Start of Block

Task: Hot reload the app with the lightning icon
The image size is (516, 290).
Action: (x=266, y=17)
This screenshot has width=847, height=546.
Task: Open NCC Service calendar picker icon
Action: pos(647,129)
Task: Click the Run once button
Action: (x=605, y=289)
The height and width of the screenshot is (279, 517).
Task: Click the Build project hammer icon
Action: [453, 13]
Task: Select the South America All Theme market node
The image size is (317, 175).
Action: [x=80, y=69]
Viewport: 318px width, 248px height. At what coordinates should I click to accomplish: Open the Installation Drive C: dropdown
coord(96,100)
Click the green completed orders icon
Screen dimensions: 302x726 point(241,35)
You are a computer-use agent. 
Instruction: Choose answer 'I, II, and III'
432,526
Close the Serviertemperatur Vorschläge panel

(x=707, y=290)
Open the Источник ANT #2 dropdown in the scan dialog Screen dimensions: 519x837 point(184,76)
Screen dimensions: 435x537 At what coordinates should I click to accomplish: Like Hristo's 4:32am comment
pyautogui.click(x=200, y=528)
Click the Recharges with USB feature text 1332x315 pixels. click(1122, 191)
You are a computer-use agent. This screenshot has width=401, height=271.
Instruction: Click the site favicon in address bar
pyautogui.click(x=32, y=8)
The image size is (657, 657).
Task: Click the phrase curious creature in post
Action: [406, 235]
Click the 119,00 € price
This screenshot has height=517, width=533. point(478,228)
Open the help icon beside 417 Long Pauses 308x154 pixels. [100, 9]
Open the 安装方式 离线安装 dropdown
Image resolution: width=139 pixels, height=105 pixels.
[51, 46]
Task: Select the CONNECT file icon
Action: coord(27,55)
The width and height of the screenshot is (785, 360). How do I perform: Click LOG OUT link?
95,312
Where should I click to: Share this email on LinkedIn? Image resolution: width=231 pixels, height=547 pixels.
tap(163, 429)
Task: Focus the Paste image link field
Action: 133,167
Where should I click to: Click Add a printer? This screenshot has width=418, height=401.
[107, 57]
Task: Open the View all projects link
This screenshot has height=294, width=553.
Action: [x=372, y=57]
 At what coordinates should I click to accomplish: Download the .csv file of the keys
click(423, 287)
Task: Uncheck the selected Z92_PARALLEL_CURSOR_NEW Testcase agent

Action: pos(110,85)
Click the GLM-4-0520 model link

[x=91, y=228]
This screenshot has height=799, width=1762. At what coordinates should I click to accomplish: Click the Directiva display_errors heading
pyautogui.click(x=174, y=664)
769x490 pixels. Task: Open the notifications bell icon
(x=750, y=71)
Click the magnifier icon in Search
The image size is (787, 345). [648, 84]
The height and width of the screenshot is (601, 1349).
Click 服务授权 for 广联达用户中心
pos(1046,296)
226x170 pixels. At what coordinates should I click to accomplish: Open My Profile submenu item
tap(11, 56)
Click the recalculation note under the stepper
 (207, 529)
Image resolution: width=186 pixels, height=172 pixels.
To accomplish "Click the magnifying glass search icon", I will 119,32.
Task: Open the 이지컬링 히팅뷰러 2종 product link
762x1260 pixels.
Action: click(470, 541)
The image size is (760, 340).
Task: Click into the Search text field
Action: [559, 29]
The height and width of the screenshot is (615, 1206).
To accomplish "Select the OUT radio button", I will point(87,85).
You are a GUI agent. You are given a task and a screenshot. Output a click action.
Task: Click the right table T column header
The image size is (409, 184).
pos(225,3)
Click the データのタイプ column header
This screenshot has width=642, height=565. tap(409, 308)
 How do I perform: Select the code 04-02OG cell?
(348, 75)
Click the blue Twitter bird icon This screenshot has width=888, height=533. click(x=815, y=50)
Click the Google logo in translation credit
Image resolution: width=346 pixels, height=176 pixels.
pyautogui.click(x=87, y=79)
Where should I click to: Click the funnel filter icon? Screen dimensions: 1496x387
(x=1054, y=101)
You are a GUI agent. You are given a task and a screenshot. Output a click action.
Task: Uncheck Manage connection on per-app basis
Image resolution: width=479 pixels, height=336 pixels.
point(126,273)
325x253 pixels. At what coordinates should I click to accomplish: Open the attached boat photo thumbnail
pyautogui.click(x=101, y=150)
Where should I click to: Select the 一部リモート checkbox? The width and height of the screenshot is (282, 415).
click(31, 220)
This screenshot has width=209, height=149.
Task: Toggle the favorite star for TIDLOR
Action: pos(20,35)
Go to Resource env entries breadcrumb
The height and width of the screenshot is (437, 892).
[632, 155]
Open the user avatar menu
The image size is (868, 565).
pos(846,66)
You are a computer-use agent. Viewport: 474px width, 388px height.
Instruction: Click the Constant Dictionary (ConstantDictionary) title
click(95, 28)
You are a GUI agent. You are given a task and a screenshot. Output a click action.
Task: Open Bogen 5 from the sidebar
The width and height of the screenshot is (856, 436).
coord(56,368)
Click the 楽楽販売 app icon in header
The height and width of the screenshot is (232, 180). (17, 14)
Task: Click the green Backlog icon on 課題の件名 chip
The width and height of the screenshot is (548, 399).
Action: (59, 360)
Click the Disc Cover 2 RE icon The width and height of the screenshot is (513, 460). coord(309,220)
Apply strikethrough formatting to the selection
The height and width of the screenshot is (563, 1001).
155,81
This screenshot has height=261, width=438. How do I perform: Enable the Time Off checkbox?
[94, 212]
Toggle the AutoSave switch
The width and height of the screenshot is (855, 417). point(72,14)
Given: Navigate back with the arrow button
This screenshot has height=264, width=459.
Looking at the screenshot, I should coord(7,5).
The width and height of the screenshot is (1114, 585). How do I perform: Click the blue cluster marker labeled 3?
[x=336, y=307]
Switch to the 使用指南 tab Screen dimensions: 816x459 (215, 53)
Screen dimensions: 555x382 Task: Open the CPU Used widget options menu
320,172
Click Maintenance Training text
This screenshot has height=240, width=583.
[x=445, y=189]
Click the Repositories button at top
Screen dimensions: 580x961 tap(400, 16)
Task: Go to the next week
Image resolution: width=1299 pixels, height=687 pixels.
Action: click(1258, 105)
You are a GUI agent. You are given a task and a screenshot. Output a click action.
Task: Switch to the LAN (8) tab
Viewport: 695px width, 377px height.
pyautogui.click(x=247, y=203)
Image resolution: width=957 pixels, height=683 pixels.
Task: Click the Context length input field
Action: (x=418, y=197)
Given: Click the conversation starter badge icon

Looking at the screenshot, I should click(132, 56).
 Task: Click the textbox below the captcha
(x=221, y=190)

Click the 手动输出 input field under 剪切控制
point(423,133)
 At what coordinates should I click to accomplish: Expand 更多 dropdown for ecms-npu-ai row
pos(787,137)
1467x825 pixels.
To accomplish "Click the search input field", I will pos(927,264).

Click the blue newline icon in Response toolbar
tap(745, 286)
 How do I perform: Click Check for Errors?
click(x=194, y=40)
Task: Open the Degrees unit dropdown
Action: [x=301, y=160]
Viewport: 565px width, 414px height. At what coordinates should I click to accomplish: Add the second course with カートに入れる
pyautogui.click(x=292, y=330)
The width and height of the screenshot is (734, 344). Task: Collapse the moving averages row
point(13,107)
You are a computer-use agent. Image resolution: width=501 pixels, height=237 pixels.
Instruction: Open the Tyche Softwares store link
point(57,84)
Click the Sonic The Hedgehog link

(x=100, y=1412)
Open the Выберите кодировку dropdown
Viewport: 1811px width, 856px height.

End of Block

(TASK TO COMPLETE)
The response must be an exact reproduction of all the entries.

(RESPONSE BOX)
Task: Hot reload the app with the lightning icon
The image size is (516, 290).
Action: (x=266, y=17)
This screenshot has width=847, height=546.
Task: Open NCC Service calendar picker icon
Action: pos(647,129)
Task: Click the Run once button
Action: (x=605, y=289)
The height and width of the screenshot is (279, 517).
Task: Click the Build project hammer icon
Action: [453, 13]
Task: Select the South America All Theme market node
The image size is (317, 175).
Action: [x=80, y=69]
Viewport: 318px width, 248px height. At what coordinates should I click to accomplish: Open the Installation Drive C: dropdown
coord(96,100)
Click the green completed orders icon
Screen dimensions: 302x726 point(241,35)
You are a computer-use agent. 
Instruction: Choose answer 'I, II, and III'
432,526
Close the Serviertemperatur Vorschläge panel

(x=707, y=290)
Open the Источник ANT #2 dropdown in the scan dialog Screen dimensions: 519x837 point(184,76)
Screen dimensions: 435x537 At what coordinates should I click to accomplish: Like Hristo's 4:32am comment
pyautogui.click(x=200, y=528)
Click the Recharges with USB feature text 1332x315 pixels. click(1122, 191)
You are a computer-use agent. This screenshot has width=401, height=271.
Instruction: Click the site favicon in address bar
pyautogui.click(x=32, y=8)
The image size is (657, 657).
Task: Click the phrase curious creature in post
Action: [406, 235]
Click the 119,00 € price
This screenshot has height=517, width=533. point(478,228)
Open the help icon beside 417 Long Pauses 308x154 pixels. [100, 9]
Open the 安装方式 离线安装 dropdown
Image resolution: width=139 pixels, height=105 pixels.
[51, 46]
Task: Select the CONNECT file icon
Action: coord(27,55)
The width and height of the screenshot is (785, 360). How do I perform: Click LOG OUT link?
95,312
Where should I click to: Share this email on LinkedIn? Image resolution: width=231 pixels, height=547 pixels.
tap(163, 429)
Task: Focus the Paste image link field
Action: 133,167
Where should I click to: Click Add a printer? This screenshot has width=418, height=401.
[107, 57]
Task: Open the View all projects link
This screenshot has height=294, width=553.
Action: [x=372, y=57]
 At what coordinates should I click to accomplish: Download the .csv file of the keys
click(423, 287)
Task: Uncheck the selected Z92_PARALLEL_CURSOR_NEW Testcase agent

Action: pos(110,85)
Click the GLM-4-0520 model link

[x=91, y=228]
This screenshot has height=799, width=1762. At what coordinates should I click to accomplish: Click the Directiva display_errors heading
pyautogui.click(x=174, y=664)
769x490 pixels. Task: Open the notifications bell icon
(x=750, y=71)
Click the magnifier icon in Search
The image size is (787, 345). [648, 84]
The height and width of the screenshot is (601, 1349).
Click 服务授权 for 广联达用户中心
pos(1046,296)
226x170 pixels. At what coordinates should I click to accomplish: Open My Profile submenu item
tap(11, 56)
Click the recalculation note under the stepper
 (207, 529)
Image resolution: width=186 pixels, height=172 pixels.
To accomplish "Click the magnifying glass search icon", I will 119,32.
Task: Open the 이지컬링 히팅뷰러 2종 product link
762x1260 pixels.
Action: click(470, 541)
The image size is (760, 340).
Task: Click into the Search text field
Action: [559, 29]
The height and width of the screenshot is (615, 1206).
To accomplish "Select the OUT radio button", I will point(87,85).
You are a GUI agent. You are given a task and a screenshot. Output a click action.
Task: Click the right table T column header
The image size is (409, 184).
pos(225,3)
Click the データのタイプ column header
This screenshot has width=642, height=565. tap(409, 308)
 How do I perform: Select the code 04-02OG cell?
(348, 75)
Click the blue Twitter bird icon This screenshot has width=888, height=533. click(x=815, y=50)
Click the Google logo in translation credit
Image resolution: width=346 pixels, height=176 pixels.
pyautogui.click(x=87, y=79)
Where should I click to: Click the funnel filter icon? Screen dimensions: 1496x387
(x=1054, y=101)
You are a GUI agent. You are given a task and a screenshot. Output a click action.
Task: Uncheck Manage connection on per-app basis
Image resolution: width=479 pixels, height=336 pixels.
point(126,273)
325x253 pixels. At what coordinates should I click to accomplish: Open the attached boat photo thumbnail
pyautogui.click(x=101, y=150)
Where should I click to: Select the 一部リモート checkbox? The width and height of the screenshot is (282, 415).
click(31, 220)
This screenshot has width=209, height=149.
Task: Toggle the favorite star for TIDLOR
Action: pos(20,35)
Go to Resource env entries breadcrumb
The height and width of the screenshot is (437, 892).
[632, 155]
Open the user avatar menu
The image size is (868, 565).
pos(846,66)
You are a computer-use agent. Viewport: 474px width, 388px height.
Instruction: Click the Constant Dictionary (ConstantDictionary) title
click(95, 28)
You are a GUI agent. You are given a task and a screenshot. Output a click action.
Task: Open Bogen 5 from the sidebar
The width and height of the screenshot is (856, 436).
coord(56,368)
Click the 楽楽販売 app icon in header
The height and width of the screenshot is (232, 180). (17, 14)
Task: Click the green Backlog icon on 課題の件名 chip
The width and height of the screenshot is (548, 399).
Action: (59, 360)
Click the Disc Cover 2 RE icon The width and height of the screenshot is (513, 460). coord(309,220)
Apply strikethrough formatting to the selection
The height and width of the screenshot is (563, 1001).
155,81
This screenshot has height=261, width=438. How do I perform: Enable the Time Off checkbox?
[94, 212]
Toggle the AutoSave switch
The width and height of the screenshot is (855, 417). point(72,14)
Given: Navigate back with the arrow button
This screenshot has height=264, width=459.
Looking at the screenshot, I should coord(7,5).
The width and height of the screenshot is (1114, 585). How do I perform: Click the blue cluster marker labeled 3?
[x=336, y=307]
Switch to the 使用指南 tab Screen dimensions: 816x459 (215, 53)
Screen dimensions: 555x382 Task: Open the CPU Used widget options menu
320,172
Click Maintenance Training text
This screenshot has height=240, width=583.
[x=445, y=189]
Click the Repositories button at top
Screen dimensions: 580x961 tap(400, 16)
Task: Go to the next week
Image resolution: width=1299 pixels, height=687 pixels.
Action: click(1258, 105)
You are a GUI agent. You are given a task and a screenshot. Output a click action.
Task: Switch to the LAN (8) tab
Viewport: 695px width, 377px height.
pyautogui.click(x=247, y=203)
Image resolution: width=957 pixels, height=683 pixels.
Task: Click the Context length input field
Action: (x=418, y=197)
Given: Click the conversation starter badge icon

Looking at the screenshot, I should click(132, 56).
 Task: Click the textbox below the captcha
(x=221, y=190)

Click the 手动输出 input field under 剪切控制
point(423,133)
 At what coordinates should I click to accomplish: Expand 更多 dropdown for ecms-npu-ai row
pos(787,137)
1467x825 pixels.
To accomplish "Click the search input field", I will pos(927,264).

Click the blue newline icon in Response toolbar
tap(745, 286)
 How do I perform: Click Check for Errors?
click(x=194, y=40)
Task: Open the Degrees unit dropdown
Action: [x=301, y=160]
Viewport: 565px width, 414px height. At what coordinates should I click to accomplish: Add the second course with カートに入れる
pyautogui.click(x=292, y=330)
The width and height of the screenshot is (734, 344). Task: Collapse the moving averages row
point(13,107)
You are a computer-use agent. Image resolution: width=501 pixels, height=237 pixels.
Instruction: Open the Tyche Softwares store link
point(57,84)
Click the Sonic The Hedgehog link

(x=100, y=1412)
Open the Выберите кодировку dropdown
Viewport: 1811px width, 856px height.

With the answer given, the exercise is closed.